12v solenoid actuated by water flow

Thread Starter

DreamEater

Joined Jan 23, 2025
10
Hi,

I have a system that makes hot water, but when the water stops the heater shuts down, I'd like to keep the heater running as the flow can stop for a few seconds to a few minutes, maybe longer, up to an hour, but it takes too long to start up and get hot water running again.

I have been looking at water flow meters with a solenoid but I cannot find a way to control/read the flow to be able to actuate the solenoid.

I have attached a image of how the system is currently and how I would like to run it.

Basically, I use the water for a bit, turn the tap off on the hose and then I manually close the hose reel ball valve (to keep pressure in the hose) and open the recirculation loop, this is the part I want to automate. I can't use wifi, nor can the tap at the end of the hose have anything on it.

I'm hoping that when the tap on the hose is closed the flow will stop or reduce enough to trigger the solenoid to open, I'm thinking a one way valve before the flow meter to keep the pressure in the hose as this is really important.
Screenshot 2025-01-23 174424.png
Could you help please?

Screenshot 2025-01-23 174424.png
 

Thread Starter

DreamEater

Joined Jan 23, 2025
10
OK.
You want the heater ON when the water is not flowing?
No not at all.

The pump is pumping to the hose reel, when the hose reel is turned off the water flow stops, the heater goes in to shutdown. But if i open the recirculation loop before the hose reel the heater will stay on, I need to automate the recirculation loop opening when flow stops to the hose reel
 

Thread Starter

DreamEater

Joined Jan 23, 2025
10
OK. Do you have the Solenoid valve and Flow sensor on hand?
No, they haven't been bought yet as I'm not certain how to make the flow meter talk to the solenoid.

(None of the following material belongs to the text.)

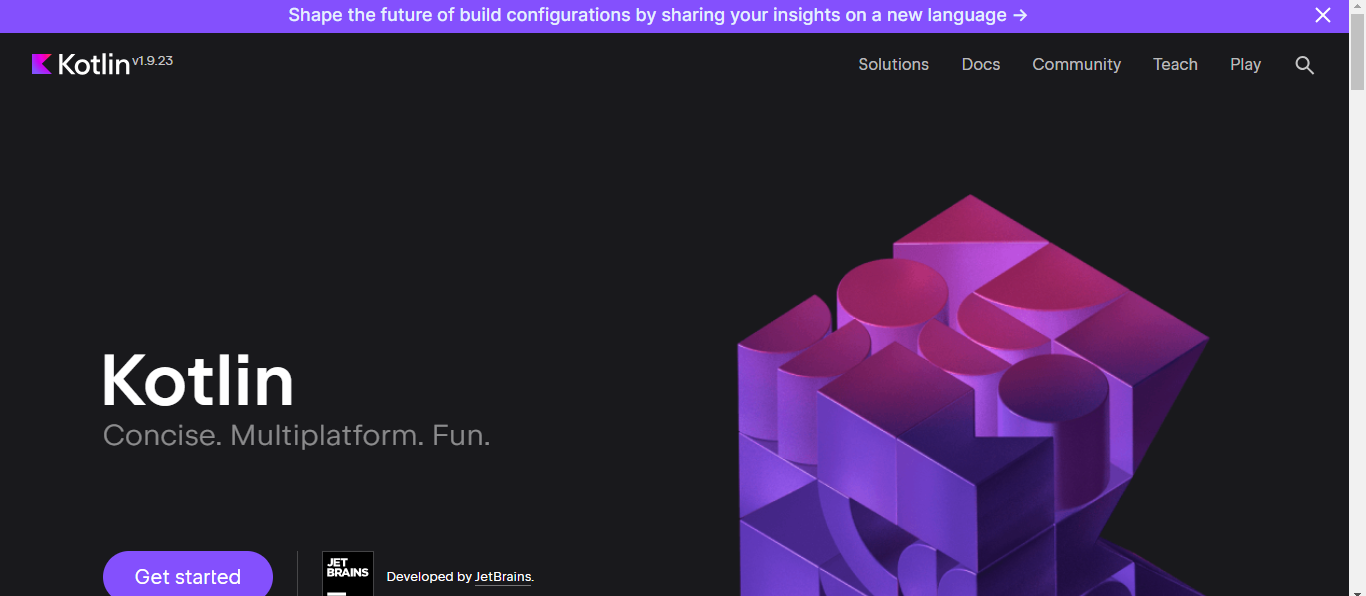Open the Solutions menu
Image resolution: width=1366 pixels, height=596 pixels.
(893, 64)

Do you have any recommendations for meters and/or controllers?
Is the right way to do this with a flow meter?
 

MisterBill2

Joined Jan 23, 2018
27,474
OK, there is another way to monitor flow, which is a differential pressure switch shunting a check valve.
And now as I think about it, what sort of arrangement does the water heater have to sense when the flow stops?? If that switch is accessible, it could serve to trigger the re-circulation pump.

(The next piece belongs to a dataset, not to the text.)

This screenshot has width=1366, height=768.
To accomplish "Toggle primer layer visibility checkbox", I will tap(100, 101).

The big challenge is that the heater shut-down is a safety function, since probably there is enough heat to create steam.
 

GetDeviceInfo

Joined Jun 7, 2009
2,271
What is the volume of your recirculation loop? Could you sacrifice some pressure to dump over a pressure relief valve, inline with the recirc line.
 

MisterBill2

Joined Jan 23, 2018
27,474
REally, there is a much simpler scheme used in hydraulic systems all of the time. I am guessing that when the TS stops using the water flow, a valve is closed to stop the flow. So the pressure at the pump rises a bit. In a hydraulic system, when the flow stops and the pressure rises, a pressure relief valve opens and the pump flow is returned directly to the reservoir (tank). So al the TS needs is a relief valve that opens when the pressure rises because of closing the user valve. Adjustable pressure relief valves are a quite common sort of thing, and they should be available. The simplest possible scheme there can be. Why did I not think of it last time???
 

DC_Kid

Joined Feb 25, 2008
1,242
Post #17 is easiest way. That flow meter becomes your "flow meter-sensor", then just adjust the delay to near zero so that the loop opens as soon as you shut off the tap.

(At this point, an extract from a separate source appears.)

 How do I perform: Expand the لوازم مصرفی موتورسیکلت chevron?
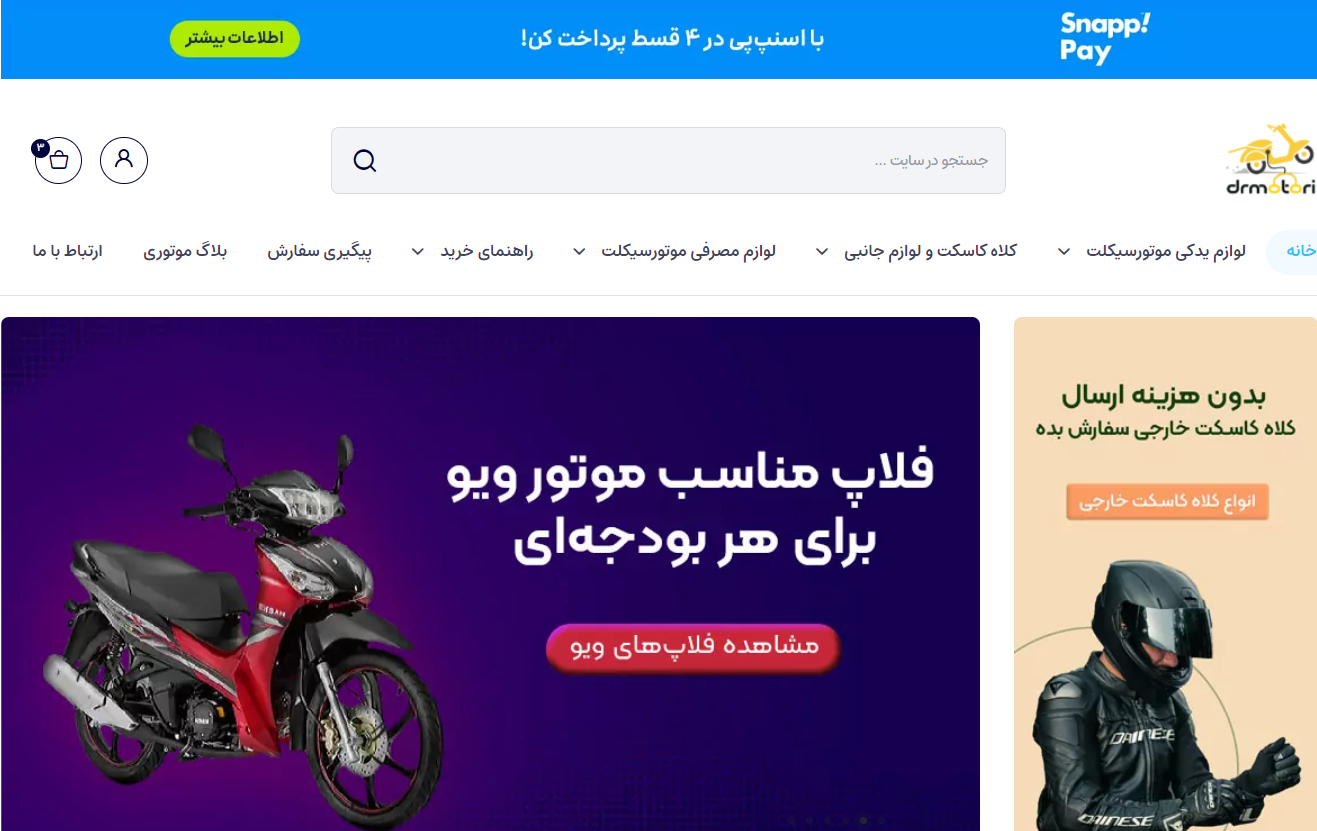[579, 252]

Place it as close to tap as possible, this way it can also work as protection against water line break or rupture. If you place it close to pump then it's possible the tap is off but the line breaks between tap and pump, in this case the loop will stay closed and water keep flowing out the break.

An alternative method is a clamp-on flow sensor. A tad more expensive but you don't have any inline device that may go bad in the future, and they do go bad, how fast depends on the sensor and the chemical composition of the water.
 

MisterBill2

Joined Jan 23, 2018
27,474
Really, I offer a tried and proven and very widely used scheme in post #18. Evidently nobody understands how it actually works. ALL of the other schemes depend on electrical power and quite a bit of circuitry and hardware.
Certainly a low pressure relief valve is a totally non-electronic method, and possibly it will be a challenge to come up with the right one. BUT it is vastly simpler and a lot more reliable.